▸ **Your instructions**
Only the pictures are to be left out; please reproduce everything else in the data exactly.

▸ **Dataset entries**
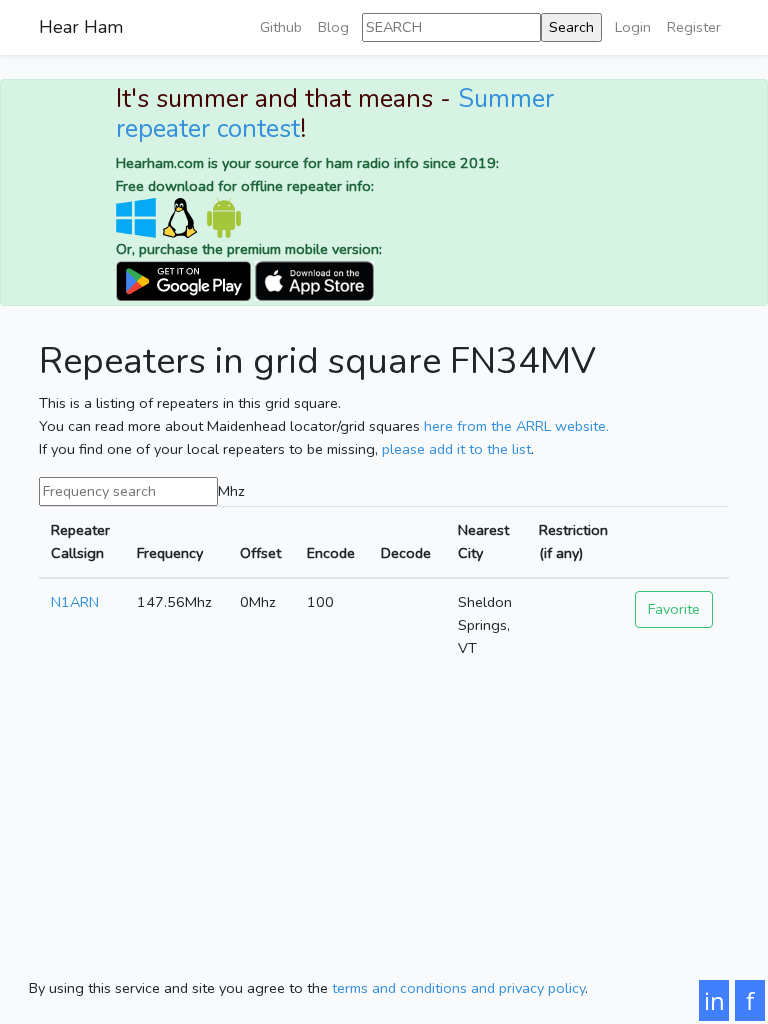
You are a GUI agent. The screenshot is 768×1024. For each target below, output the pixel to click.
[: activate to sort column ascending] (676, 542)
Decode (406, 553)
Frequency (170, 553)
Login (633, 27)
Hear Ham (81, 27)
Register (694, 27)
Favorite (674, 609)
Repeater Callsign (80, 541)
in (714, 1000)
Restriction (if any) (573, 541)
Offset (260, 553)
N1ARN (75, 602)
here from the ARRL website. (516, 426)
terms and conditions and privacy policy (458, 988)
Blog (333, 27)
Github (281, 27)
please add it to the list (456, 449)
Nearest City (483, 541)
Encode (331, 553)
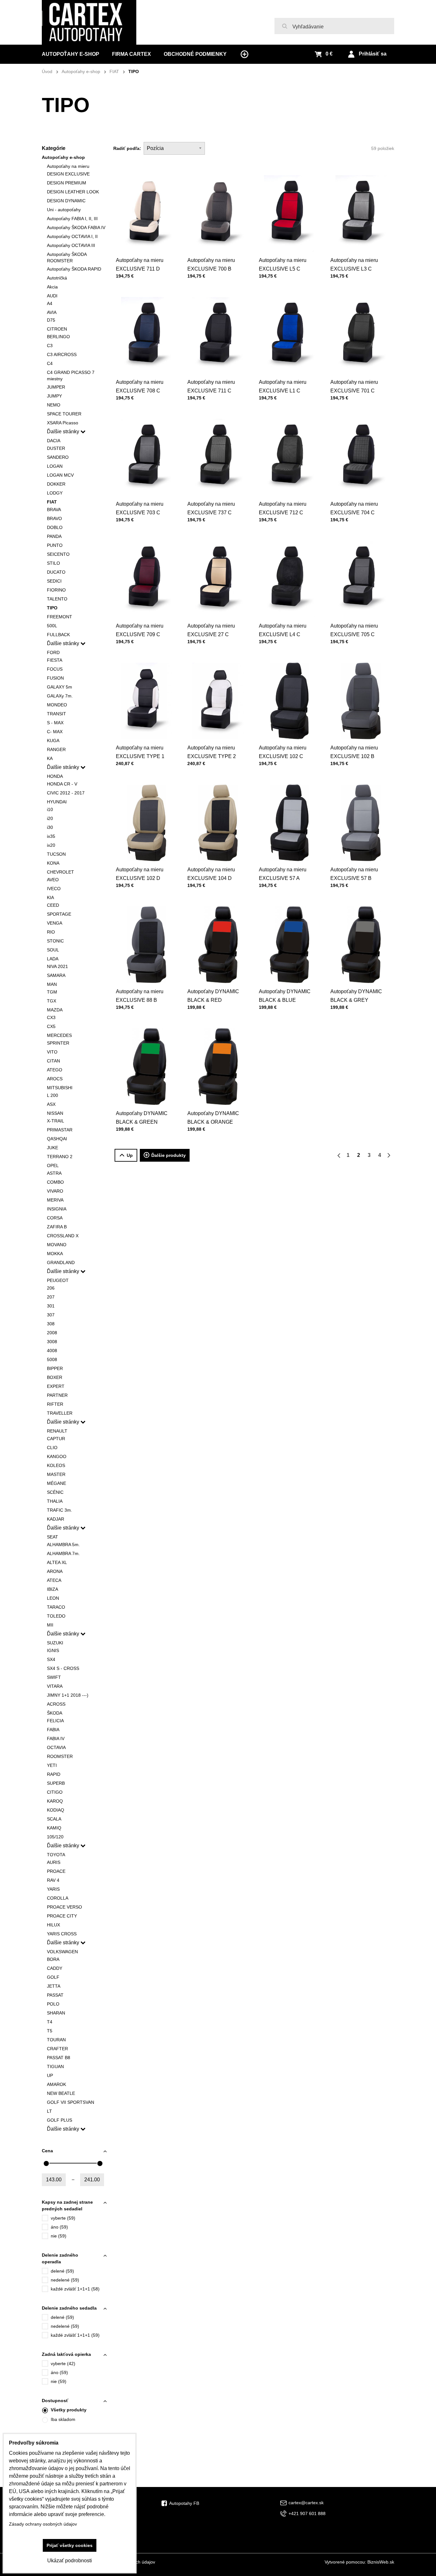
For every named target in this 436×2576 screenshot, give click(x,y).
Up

▸ **Written solution**
You are a GUI agent. The screenshot is 768×1024. For each target below, output the pixel to click.
[: activate to sort column ascending] (676, 542)
Decode (406, 553)
Frequency (170, 553)
Login (633, 27)
Hear Ham (81, 27)
Register (694, 27)
Favorite (674, 609)
Repeater Callsign (80, 541)
in (714, 1000)
Restriction (if any) (573, 541)
Offset (260, 553)
N1ARN (75, 602)
here from the ARRL website. (516, 426)
terms and conditions and privacy policy (458, 988)
Blog (333, 27)
Github (281, 27)
please add it to the list (456, 449)
Nearest City (483, 541)
Encode (331, 553)
For every named target in this 436×2576 screenshot, give click(x,y).
Up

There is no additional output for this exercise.